The other day, I mentioned that I’m starting to look for a new car. One that I’m very interested in learning more about is the Nissan Cube, which is supposed to be available this Spring. They don’t have much in the way of detailed information on their website, so I registered to have them send me a brochure. I got it in the mail. It is a four-panel fold-out with pretty pictures and less information than is on the site, but it contains a CD.

“Great,” I think, “There’s bound to be some information on that!” Then I read the minimum requirements.

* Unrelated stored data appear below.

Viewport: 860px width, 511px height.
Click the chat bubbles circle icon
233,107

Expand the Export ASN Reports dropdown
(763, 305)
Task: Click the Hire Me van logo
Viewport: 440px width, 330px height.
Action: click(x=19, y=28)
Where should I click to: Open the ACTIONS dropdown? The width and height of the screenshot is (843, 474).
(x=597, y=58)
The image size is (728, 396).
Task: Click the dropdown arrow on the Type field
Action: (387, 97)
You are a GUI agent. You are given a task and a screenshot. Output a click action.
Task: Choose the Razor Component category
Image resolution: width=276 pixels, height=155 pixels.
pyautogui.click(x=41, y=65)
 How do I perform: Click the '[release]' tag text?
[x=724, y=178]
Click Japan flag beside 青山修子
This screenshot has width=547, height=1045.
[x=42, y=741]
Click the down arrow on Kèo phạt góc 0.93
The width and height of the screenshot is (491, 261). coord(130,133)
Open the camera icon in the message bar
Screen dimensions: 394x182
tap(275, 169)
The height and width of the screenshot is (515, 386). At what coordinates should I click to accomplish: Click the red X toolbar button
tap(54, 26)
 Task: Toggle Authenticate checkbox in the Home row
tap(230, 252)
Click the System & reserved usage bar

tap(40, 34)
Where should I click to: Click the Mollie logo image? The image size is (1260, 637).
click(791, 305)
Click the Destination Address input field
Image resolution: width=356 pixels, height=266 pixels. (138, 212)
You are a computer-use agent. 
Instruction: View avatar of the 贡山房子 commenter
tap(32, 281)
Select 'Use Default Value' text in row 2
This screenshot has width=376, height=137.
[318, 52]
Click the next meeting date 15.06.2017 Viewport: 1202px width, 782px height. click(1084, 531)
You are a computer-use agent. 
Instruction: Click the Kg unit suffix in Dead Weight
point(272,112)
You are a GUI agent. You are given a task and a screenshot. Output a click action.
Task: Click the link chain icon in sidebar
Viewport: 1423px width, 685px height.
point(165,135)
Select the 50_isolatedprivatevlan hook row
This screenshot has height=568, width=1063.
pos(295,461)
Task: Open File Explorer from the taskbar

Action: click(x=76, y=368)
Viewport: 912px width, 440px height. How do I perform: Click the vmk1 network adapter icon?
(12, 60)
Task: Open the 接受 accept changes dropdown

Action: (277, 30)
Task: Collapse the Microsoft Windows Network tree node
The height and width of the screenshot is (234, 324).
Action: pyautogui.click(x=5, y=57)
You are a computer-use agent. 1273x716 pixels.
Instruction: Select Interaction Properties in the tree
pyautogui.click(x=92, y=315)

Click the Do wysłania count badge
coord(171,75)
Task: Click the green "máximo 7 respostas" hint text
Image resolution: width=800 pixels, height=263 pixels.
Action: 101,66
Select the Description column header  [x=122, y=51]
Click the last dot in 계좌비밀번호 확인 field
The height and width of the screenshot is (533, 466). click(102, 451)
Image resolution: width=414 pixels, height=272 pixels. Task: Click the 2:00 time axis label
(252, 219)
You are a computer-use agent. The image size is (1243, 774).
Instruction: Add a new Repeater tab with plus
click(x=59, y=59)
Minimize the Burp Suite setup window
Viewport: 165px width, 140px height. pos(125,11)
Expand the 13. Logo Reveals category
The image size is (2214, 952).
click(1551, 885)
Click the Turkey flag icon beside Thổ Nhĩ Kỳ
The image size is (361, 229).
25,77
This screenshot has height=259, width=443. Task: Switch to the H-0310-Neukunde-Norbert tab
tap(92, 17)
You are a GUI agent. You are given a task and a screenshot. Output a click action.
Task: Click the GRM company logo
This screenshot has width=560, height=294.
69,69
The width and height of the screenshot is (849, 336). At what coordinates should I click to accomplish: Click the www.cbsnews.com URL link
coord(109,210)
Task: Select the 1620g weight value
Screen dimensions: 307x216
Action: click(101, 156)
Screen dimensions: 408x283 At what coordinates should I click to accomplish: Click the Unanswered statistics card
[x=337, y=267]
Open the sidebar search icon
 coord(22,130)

  • Pentium 4, 2 GHz or better
  • 1 GB of RAM
  • Windows XP or Vista
  • DirectX 9 compliant graphics card

Seriously?! In this day and age, they couldn’t go to what tiny little effort it would take to make it run on a Mac too?

Crossover was able to install the application, but it was designed to be controlled using a webcam. You are supposed to hold the brochure in front of your webcam to reveal information within the app. While Crossover would run the application, it couldn’t utilize my iSight.

So, they sent out a CD-ROM that requires a webcam, but didn’t make it compatible with Macs, that all come with webcams! I’m willing to bet that a high percentage of webcam owners are also Mac owners.

Stupid marketing! I’d be really interested to know what percentage of the people that get the CD are actually able to view it.